Saturday, December 12, 2020

Christmas tree, O Christmas tree: Part Six

 

A reminder of Christmas trees of old

When I was a kid, decorating the family Christmas tree was a family affair. Sort of.

My sister and I were allowed to participate up to a point. But my mother and father strictly governed the process from beginning to end.

My father was a hard-working provider and a man of few words. Think Darren McGavin in “The Christmas Story” with rougher edges. He was in charge of procuring and erecting the tree, which always came from one of several temporary treelots set up across Big Spring each year sometime before Thanksgiving.
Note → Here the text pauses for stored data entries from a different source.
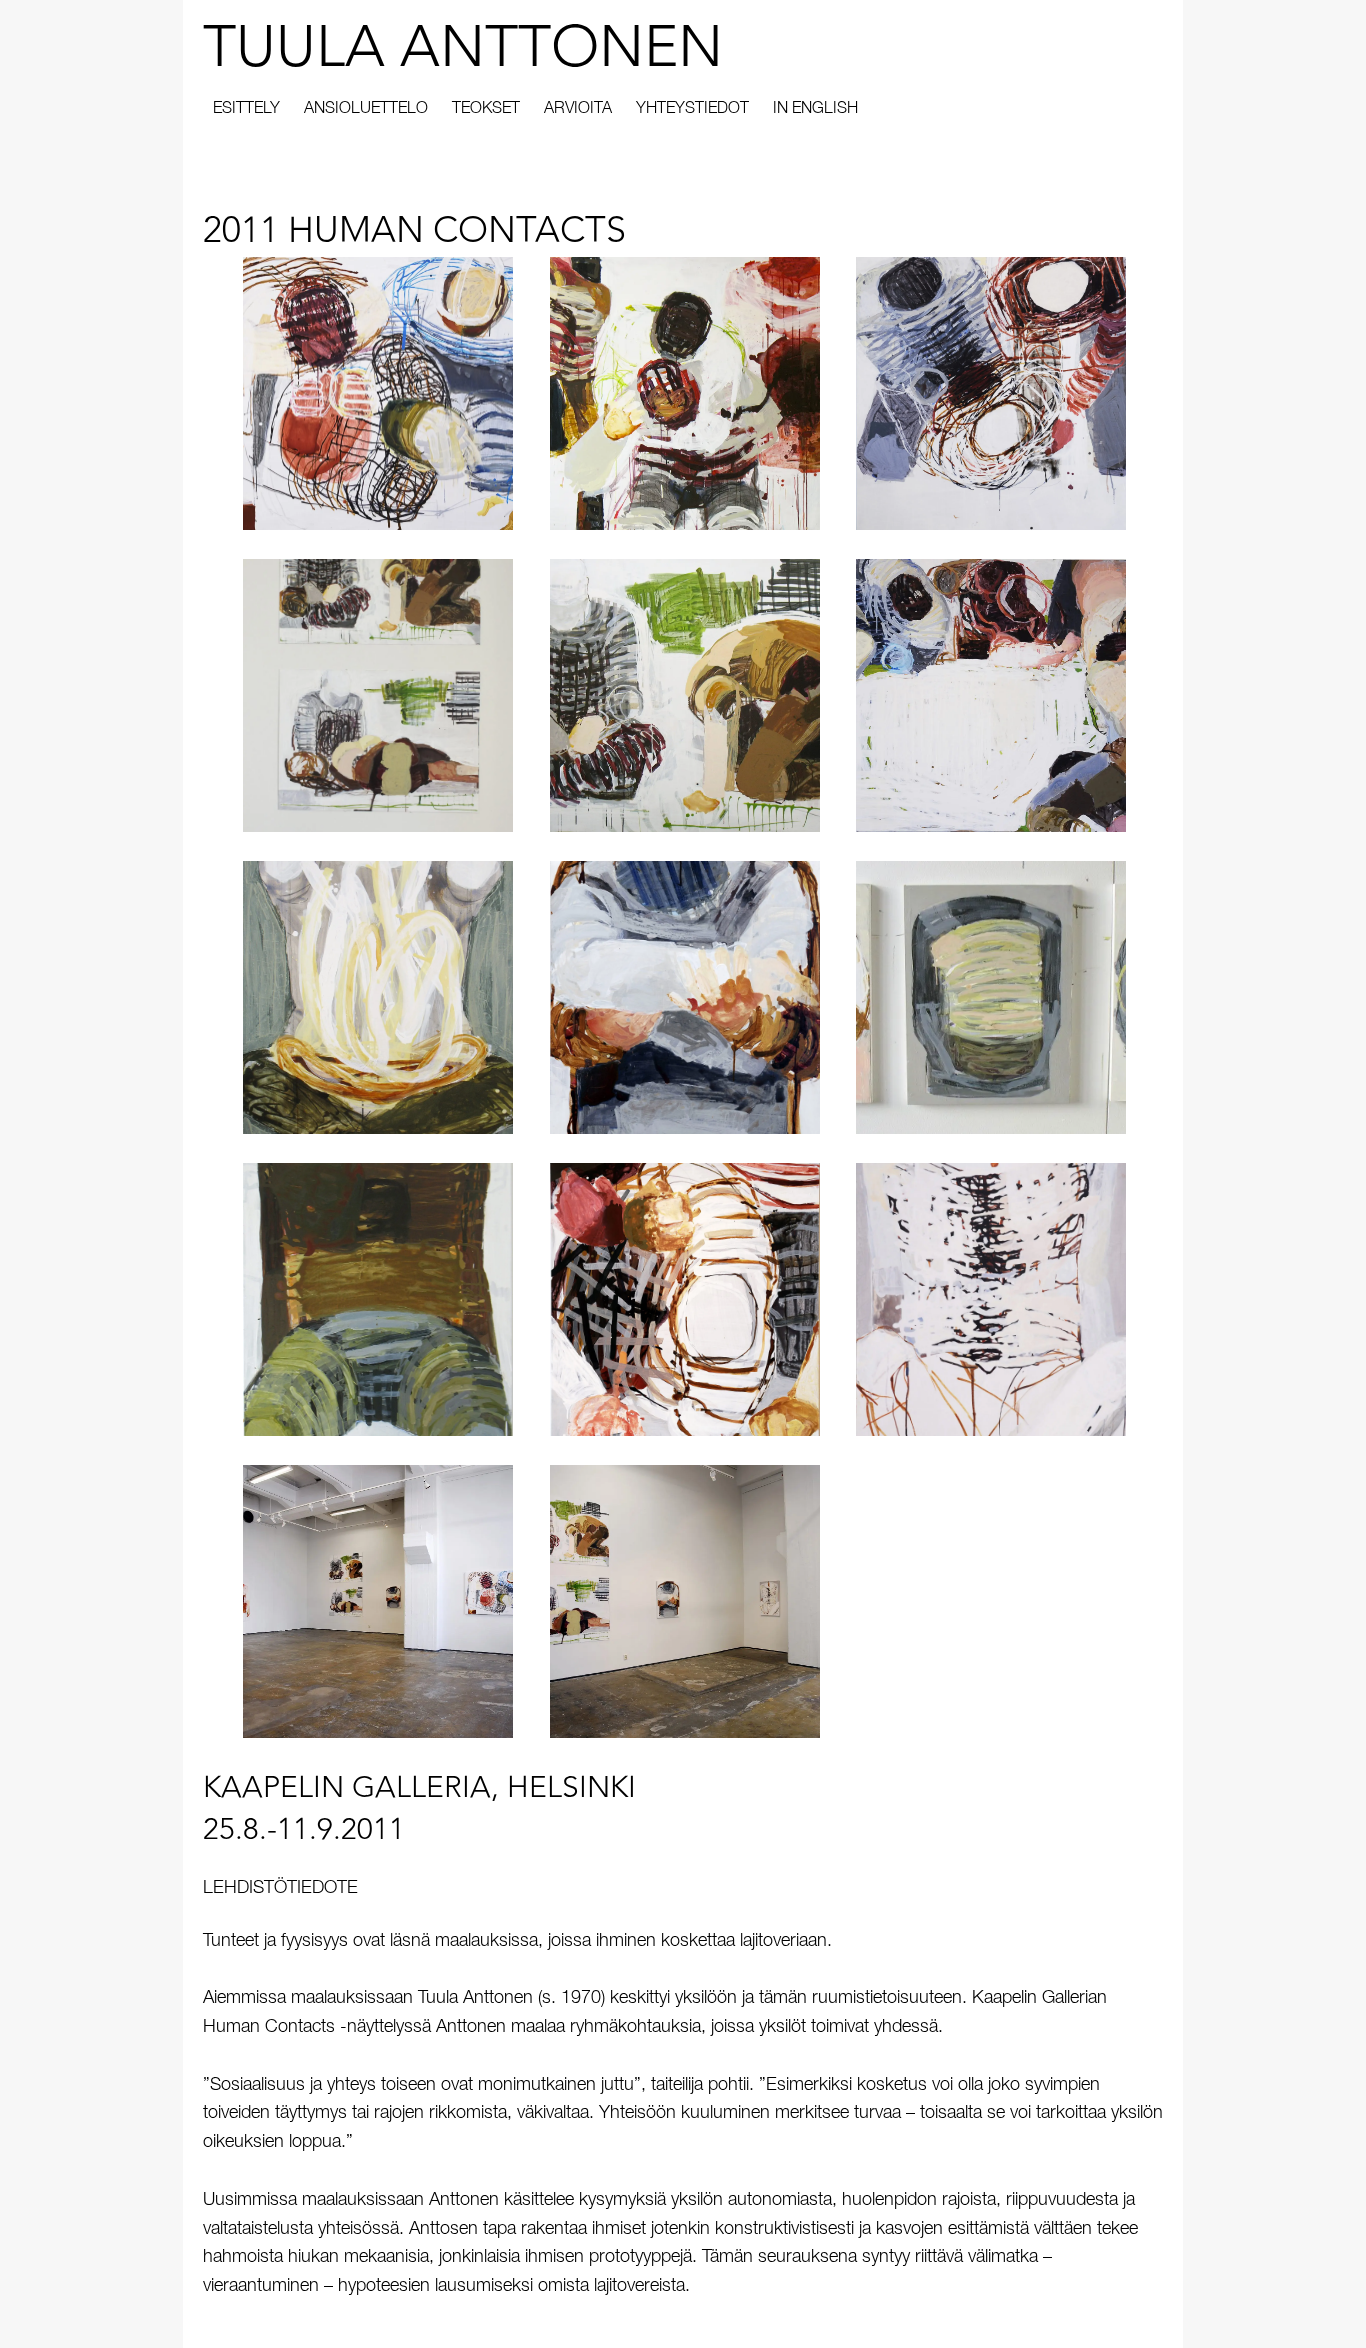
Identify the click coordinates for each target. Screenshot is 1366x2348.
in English (815, 110)
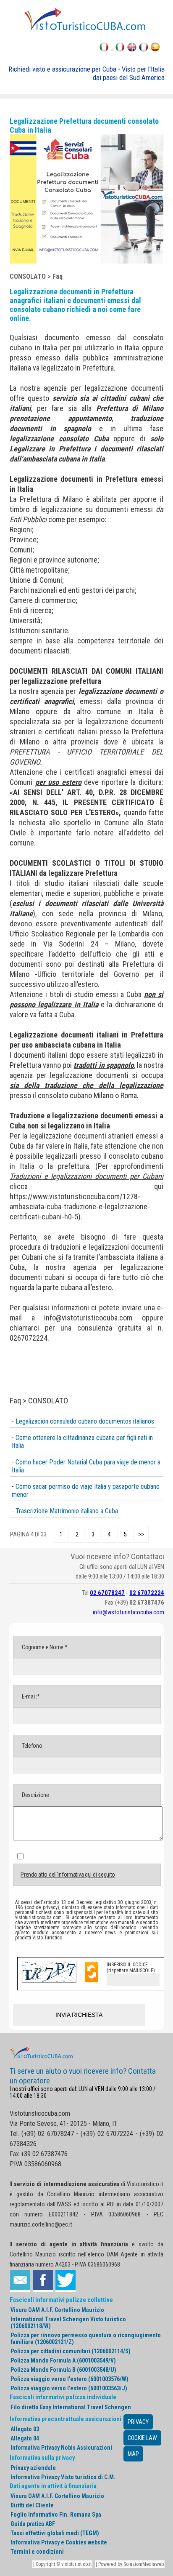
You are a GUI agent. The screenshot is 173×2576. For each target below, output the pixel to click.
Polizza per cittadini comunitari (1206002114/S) (70, 2351)
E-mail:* (30, 1696)
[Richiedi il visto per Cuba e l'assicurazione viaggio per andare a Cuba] (86, 31)
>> (141, 1534)
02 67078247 (107, 1593)
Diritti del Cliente (32, 2505)
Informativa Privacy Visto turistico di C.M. (62, 2477)
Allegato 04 (24, 2438)
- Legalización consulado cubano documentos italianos (83, 1421)
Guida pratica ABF (32, 2523)
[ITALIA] (120, 49)
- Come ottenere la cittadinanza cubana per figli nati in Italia (82, 1442)
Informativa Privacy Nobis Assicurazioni (61, 2447)
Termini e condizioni (37, 2551)
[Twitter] (65, 2281)
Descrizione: (35, 1795)
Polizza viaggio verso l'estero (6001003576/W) (69, 2379)
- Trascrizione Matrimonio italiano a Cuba (65, 1511)
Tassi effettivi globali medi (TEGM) (54, 2533)
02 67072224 (146, 1593)
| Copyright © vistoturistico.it (62, 2564)
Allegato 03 (24, 2429)
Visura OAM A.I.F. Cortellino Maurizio (57, 2310)
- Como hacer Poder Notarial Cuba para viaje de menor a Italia (86, 1466)
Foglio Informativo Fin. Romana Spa (55, 2514)
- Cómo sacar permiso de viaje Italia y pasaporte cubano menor (86, 1491)
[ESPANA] (155, 49)
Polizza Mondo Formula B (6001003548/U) (63, 2369)
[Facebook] (43, 2281)
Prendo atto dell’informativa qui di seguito (68, 1874)
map (133, 2454)
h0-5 (71, 1216)
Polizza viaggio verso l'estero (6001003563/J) (68, 2388)
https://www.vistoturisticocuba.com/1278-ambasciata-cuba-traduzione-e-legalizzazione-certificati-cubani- (80, 1206)
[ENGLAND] (132, 49)
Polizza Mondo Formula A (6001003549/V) (63, 2360)
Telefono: (32, 1745)
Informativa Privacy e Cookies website (58, 2542)
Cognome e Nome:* (44, 1647)
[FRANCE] (144, 49)
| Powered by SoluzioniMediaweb (130, 2564)
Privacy (138, 2422)
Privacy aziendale (33, 2467)
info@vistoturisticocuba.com (88, 1317)
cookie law (142, 2438)
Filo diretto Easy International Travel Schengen (70, 2407)
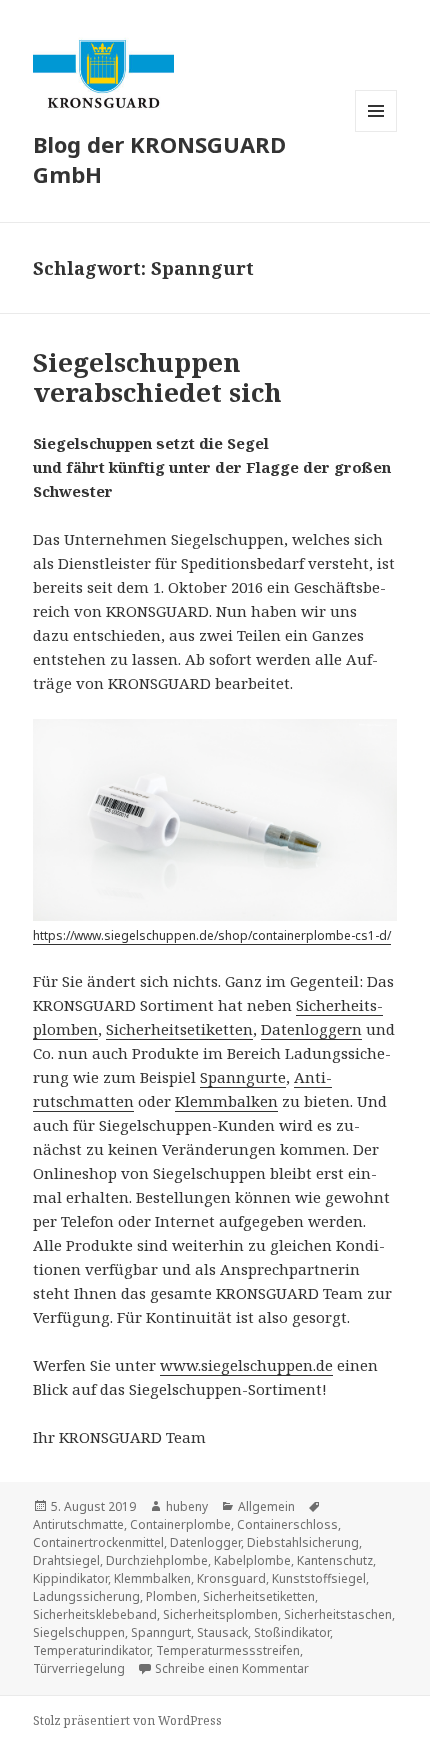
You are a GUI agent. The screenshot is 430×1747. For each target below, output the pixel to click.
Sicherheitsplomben (220, 1614)
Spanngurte (243, 1077)
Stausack (222, 1632)
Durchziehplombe (157, 1560)
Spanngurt (161, 1632)
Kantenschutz (335, 1560)
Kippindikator (70, 1578)
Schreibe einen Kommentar (232, 1668)
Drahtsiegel (66, 1560)
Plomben (171, 1596)
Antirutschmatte (78, 1524)
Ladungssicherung (86, 1596)
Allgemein (266, 1506)
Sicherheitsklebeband (95, 1614)
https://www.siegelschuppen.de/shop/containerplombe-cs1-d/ (212, 935)
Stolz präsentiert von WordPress (127, 1720)
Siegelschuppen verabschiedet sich (157, 377)
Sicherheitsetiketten (179, 1029)
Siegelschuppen (79, 1632)
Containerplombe (180, 1524)
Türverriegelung (79, 1668)
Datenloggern (311, 1029)
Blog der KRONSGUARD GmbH (159, 159)
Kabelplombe (252, 1560)
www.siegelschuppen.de (246, 1365)
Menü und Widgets (376, 131)
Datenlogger (205, 1542)
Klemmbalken (226, 1101)
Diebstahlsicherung (303, 1542)
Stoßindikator (292, 1632)
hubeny (187, 1506)
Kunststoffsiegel (319, 1578)
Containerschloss (287, 1524)
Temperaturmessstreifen (228, 1650)
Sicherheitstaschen (338, 1614)
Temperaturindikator (91, 1650)
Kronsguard (231, 1578)
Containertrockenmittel (98, 1542)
Getting the tree to stand up straight was always a struggle, an ordeal my old man endured with muttered curses and baleful stares at my mother. He also strung the lights, a step inevitably complicated by two or three non-functioning bulbs that had to be replaced in mid-installation by frantic trips to TG&Y.

At that point, he’d turn the tree over to my mother. Her job was to cover the tree in ornaments she kept stored in the garage storeroom, a cherished set of family heirlooms in ancient boxes in danger of failing apart. Each held a memory for my mother, and my sister and I were compelled to treat each with careful reverence.

She watched us like a hawk as we attached these treasures to the spots she designated. If we dared to use our own judgment as to placement, she was quick to adjust it to her artistic vision.

The final step was covering the tree in what my sister and I called the “shingles,” the narrow strips of tinsel that were meant to approximate icicles and gave our trees the desired shimmering effect.

 In 2011, my mother was in failing health and unable to live alone in the house she and my father, who died in 1989, built in 1954. She had fallen early that September, and she never fully recovered from its effects.

So in October, she came to stay with my family through the holidays. Since it was hard for her to negotiate the stairs that led to our guest room, I installed a bed for her in our front living room, which was the only place in our house large enough for The Beast, our nine-foot Christmas tree.

That year, The Beast stayed in its canvas bag, and I purchased a smaller tree for our foyer, positioned so that my mother could see its sparkling lights from her bed.

Mom entered a nursing home the following January and died there in March, the day after her 87th birthday. The holiday season she spent with my family in Grapevine and the months I was allowed to take care of her are precious memories embued with a sweet sadness and longing I can’t put into words.

This ornament, with its vintage image of Old St. Nick, reminds me of those Christmas trees on Morrison Drive in Big Spring and of my mother. She, like her son, considered Christmas the very best time of year.